After a very delightful week in Vienna, which seemed indeed far too short a time to bestow upon the most enjoyable capital in Europe, I took my passage in a steamer to Pesth, starting at six a.m., and arriving at my destination at about the same hour in the evening. The steamer was a very fine one, the accommodation excellent, the cuisine not good, but then I had been terribly spoilt at the Erz-Herzog Karl; probably had I been at a worse hotel, I would not have found so much fault with the cookery on board the steamer. The company on board was worse than the cookery—in all my rambles I don't think I ever met so unprepossessing a lot.
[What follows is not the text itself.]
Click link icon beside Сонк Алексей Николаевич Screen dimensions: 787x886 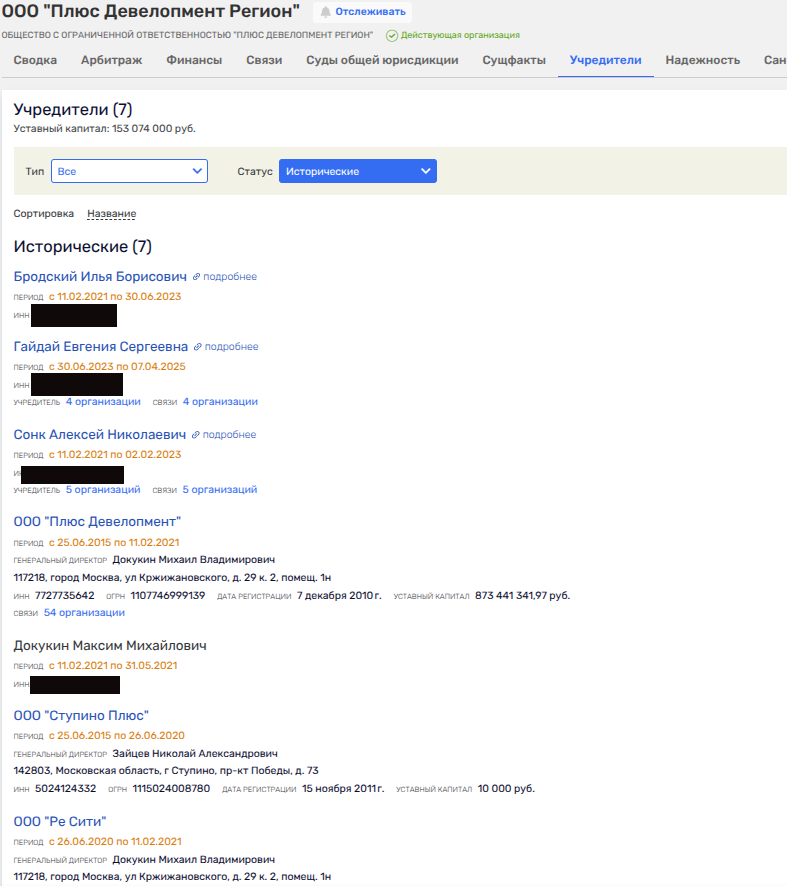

The large steamers that navigate the Danube don't come up to Vienna, but lie off the Island of Lobau, to which passengers are carried in a smaller steamer. The morning I started was drizzling and chilly in the extreme, in marked contrast with the weather of the previous week, which had been intensely hot; and when I sat down on the deck of the little steamer which was to take me down a branch of the Danube to the main steamer, I was glad to avail myself of my top-coat and rugs. In a short time we reached the larger vessel, and, having all got on board, we started at a good round speed.
From Vienna to Gran, the Danube is uninteresting so far as scenery is concerned. Its enormous volume of muddy water, wider than the Thames at Westminster, though still upwards of nine hundred miles from its entrance into the Black Sea, flows through a vast flat country; an interminable front of sallows and alders on the one side, and an interminable plain on the other, dotted all over with countless herds of white cattle with long black horns like the Tuscan oxen, and endless troops of horses; and as I gazed on the mighty flood of turbid waters, the old Italian nursery rhyme came back to my memory.
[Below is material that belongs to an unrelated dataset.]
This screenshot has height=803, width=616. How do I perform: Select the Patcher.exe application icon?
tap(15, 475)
"Tre Ombroni fanno un Arno,
Tre Arni fanno un Tevere,
Tre Tevere fanno un Pò,
E tre Pò di Lombardia
Fanno un Danubio di Turchia."
We passed by Pressburg where the two sides of the river are united by a bridge of boats. We only remained a short time and I had no opportunity of going ashore, so that I could form but a very inaccurate opinion of the place; it seemed to me from its outward look as not now prosperous, but had quite the appearance of having seen better days.
After a time we came to Komorn, the celebrated fortress; if I had not been told, "There is Komorn," I might almost have passed it without observing it, so protected from sight are its bastions by the immense earthworks in front of them. Still down we steamed, and still the same country right and left met our view, till we came to Gran, the seat of the Prince-Primate of Hungary, perhaps one of the wealthiest prelates in the world, possessing no less an income than £90,000 per annum.